Balancing the various factors here, the Court will allow Defendants to present evidence on cross-examination that Mr. Baltas was convicted of felonies and the dates of his felony convictions. The Court precludes Defendants from introducing any other details of Mr. Baltas's convictions, including the statutory name of the offenses and the length of his prison sentence. See Giles v. Rhodes, No. 94 CIV. 6385(CSH), 2000 WL 1510004, at *1 (S.D.N.Y. Oct. 10, 2000) (“[N]umerous courts have exercised their discretion to admit evidence of the fact that a witness has been convicted of a felony while barring evidence of the underlying details of the offense”); Day v. Milling, No. 3:95 CV 1704 JGM, 2000 WL 435430, at *3 (D. Conn. Feb. 22, 2000) (“[D]efense counsel is limited to elicitation of the crime charged, the date, and the disposition and it is error to elicit any further information for impeachment purposes.” (citations and internal quotation marks omitted)); Smith, 2023 WL 4540439, at *4 (D. Conn. July 14, 2023) (“[I]n order to strike the proper balance between the crime's admissibility under Rule 609(a) and its prejudicial effect . . . the Court will permit Defendants to introduce evidence related to the fact that Mr. Smith was convicted of a felony, and the date of the felony conviction. The Court will preclude Defendants from introducing any other details of Mr. Smith's conviction, including the essential elements, the statutory name of the offense, and the length of his prison sentence.” (citation omitted)); Olutosin v. Gunsett, No. 14-CV-00685 (NSR), 2019 WL 5616889, at *14 (S.D.N.Y. Oct. 31, 2019) (“[G]iven the relatively minimal probative value of murder on veracity compared to the unfair bias it may create, as well as general the remoteness of the conviction, the Court will limit impeachment to the fact that he has a conviction and the sentence it entailed.”); Daniels v. Loizzo, 986 F.Supp. 245, 251 (S.D.N.Y. 1997) (“The Court will offset [the] danger [of unfair prejudice] by limiting Defendants' use of the conviction to the fact and date of the conviction.” (citations omitted)).

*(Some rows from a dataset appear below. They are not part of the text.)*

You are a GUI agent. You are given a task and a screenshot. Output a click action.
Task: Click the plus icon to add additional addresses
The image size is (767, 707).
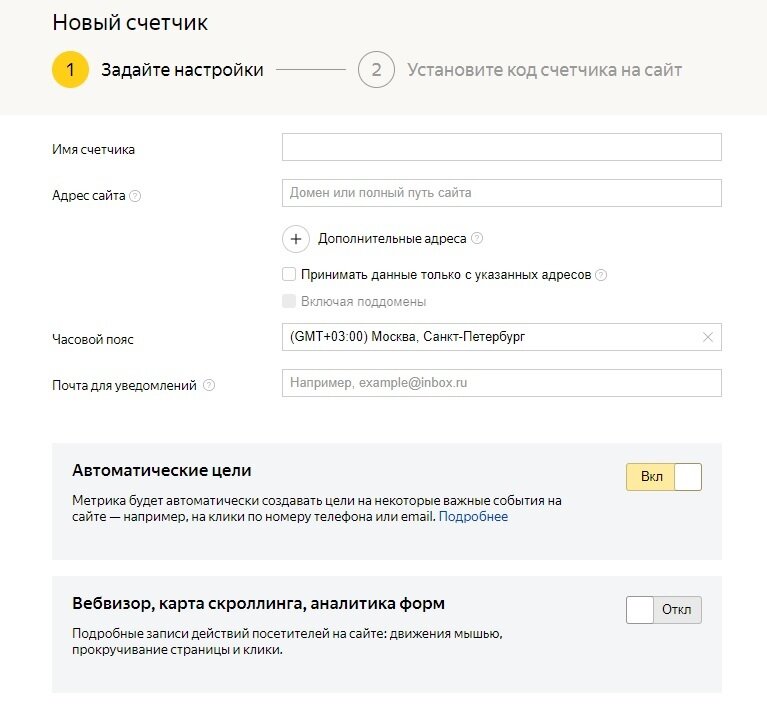[x=296, y=239]
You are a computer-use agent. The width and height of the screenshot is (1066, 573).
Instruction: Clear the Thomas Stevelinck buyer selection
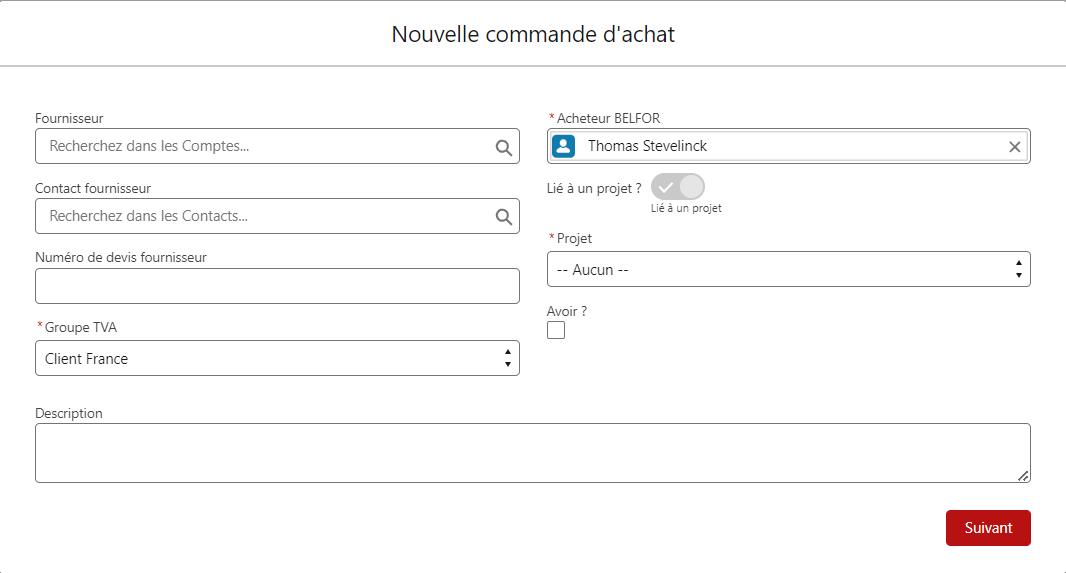(1014, 147)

Accordingly, the Court will grant in part and deny in part Mr. Baltas's motion in limine to exclude evidence of his convictions, ECF No. 327.
C. The Admissibility of Post-2018 Misconduct
Federal Rule of Evidence 404(b)(1) prohibits the admission of evidence of a “crime, wrong, or act” to “prove a person's character in order to show that on a particular occasion the person acted in accordance with the character.” Fed.R.Evid. 404(b)(1). Such evidence “may be admissible for another purpose, such as proving motive, opportunity, intent, preparation, plan, knowledge, identity, absence of mistake, or lack of accident,” Fed.R.Evid. 404(b)(2), however, so long as it is “relevant to some disputed issue in the trial and satisfies the probative-prejudice balancing test of Fed.R.Evid. 403.” United States v. Brennan, 798 F.2d 581, 589 (2d Cir. 1986) (internal quotations and citations omitted). “A trial court has ‘broad discretion' in decisions relating to extrinsic acts.” Berkovich v. Hicks, 922 F.2d 1018, 1022 (2d Cir. 1991) (quoting Ismail v. Cohen, 899 F.2d 183, 188 (2d Cir.1990)).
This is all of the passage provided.